In De ondergang van het Avondland, in twee delen verschenen in 1918 en 1922, schetst Oswald Spengler een meeslepend panorama van de menselijke geschiedenis. Hij laat zien hoe culturen opkomen en vergaan, in een proces dat vergelijkbaar is met het komen en gaan van de seizoenen. Op basis van een analyse van acht grote culturen ontwikkelt Spengler een methode die hem in staat stelt het heden te duiden als een tijd van cultureel verval en voorspellingen te doen over de toekomst van onze westerse beschaving.

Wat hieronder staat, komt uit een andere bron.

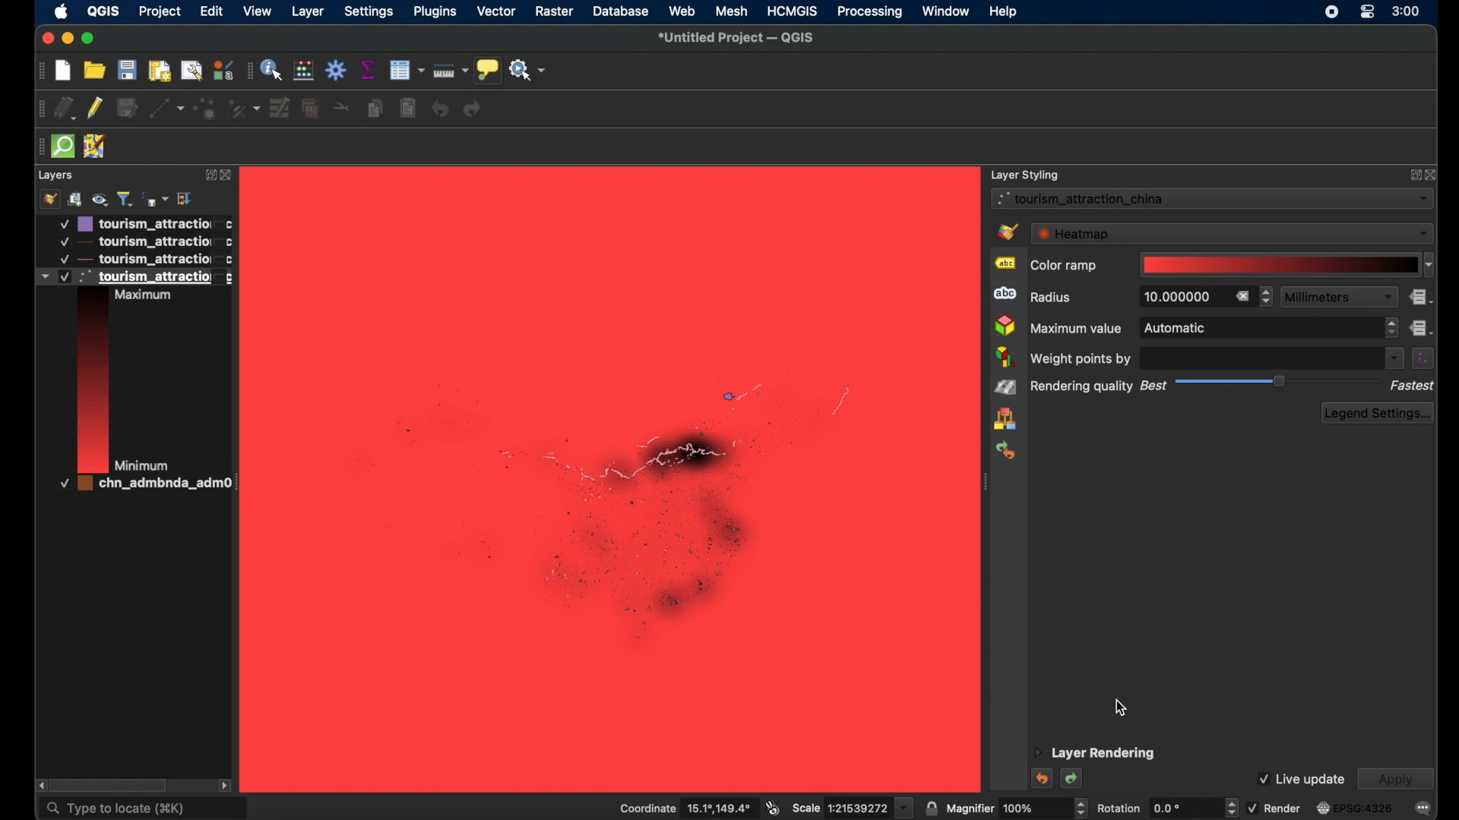 The image size is (1459, 820). What do you see at coordinates (259, 12) in the screenshot?
I see `view` at bounding box center [259, 12].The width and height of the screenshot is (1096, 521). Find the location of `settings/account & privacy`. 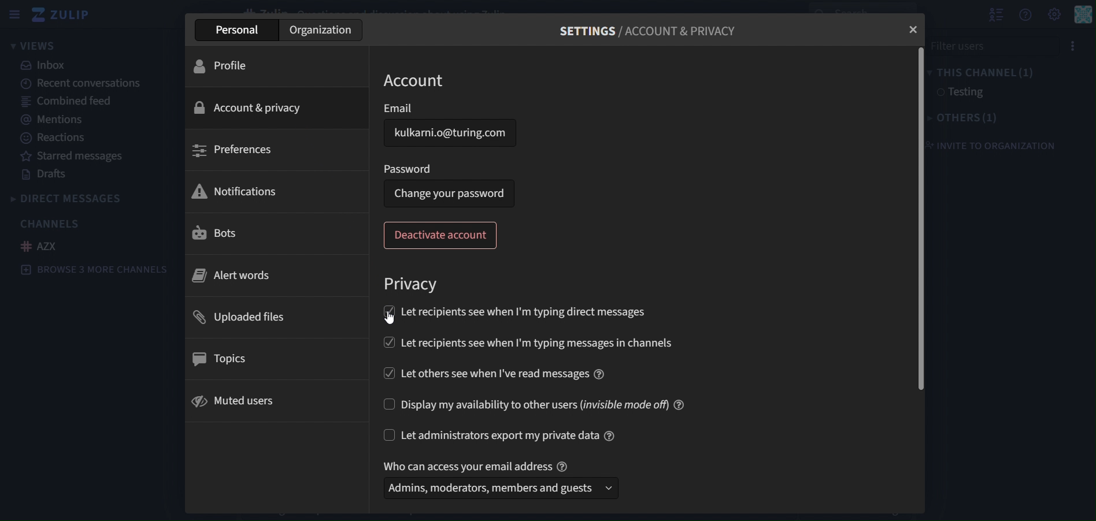

settings/account & privacy is located at coordinates (645, 29).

‘Het blijft moeilijk je niet te laten meeslepen door zo’n duizelingwekkende mix van historische verbeeldingskracht en zelfverzekerdheid. met dank aan vertaler Mark Wildschut die bijna 1200 bladzijden lang een formidabele prestatie heeft geleverd.’ – ARNOLD HEUMAKERS IN NRC
‘De ondergang van het Avondland staat onmiskenbaar vol prikkelende beelden en gedachten. Tijdens het herlezen ervoer ik opnieuw dat mijn gedachten dankzij de tekst afdwaalden naar ongekende vertes, rare verbanden, verrassende inzichten.’ – CHRIS VAN DER HEIJDEN IN DE GROENE AMSTERDAMMER
Oswald Spengler (1880-1936) was een Duitse geschiedfilosoof en cultuurhistoricus. Hij verwierf wereldwijde faam met zijn magnum opus De ondergang van het Avondland dat in twee delen verscheen (1918 en 1922). Het boek was tegen de verwachtingen van Spengler en zijn uitgever in meteen een ongekend succes. Er werden honderdduizenden exemplaren van verkocht en het verscheen in meerdere vertalingen; Spenglers naam als een van de meest invloedrijke Duitse denkers was gevestigd. Van conservatieve denkers tot linkse cultuurcritici: de hele wereld was destijds ‘in de ban van Spengler’.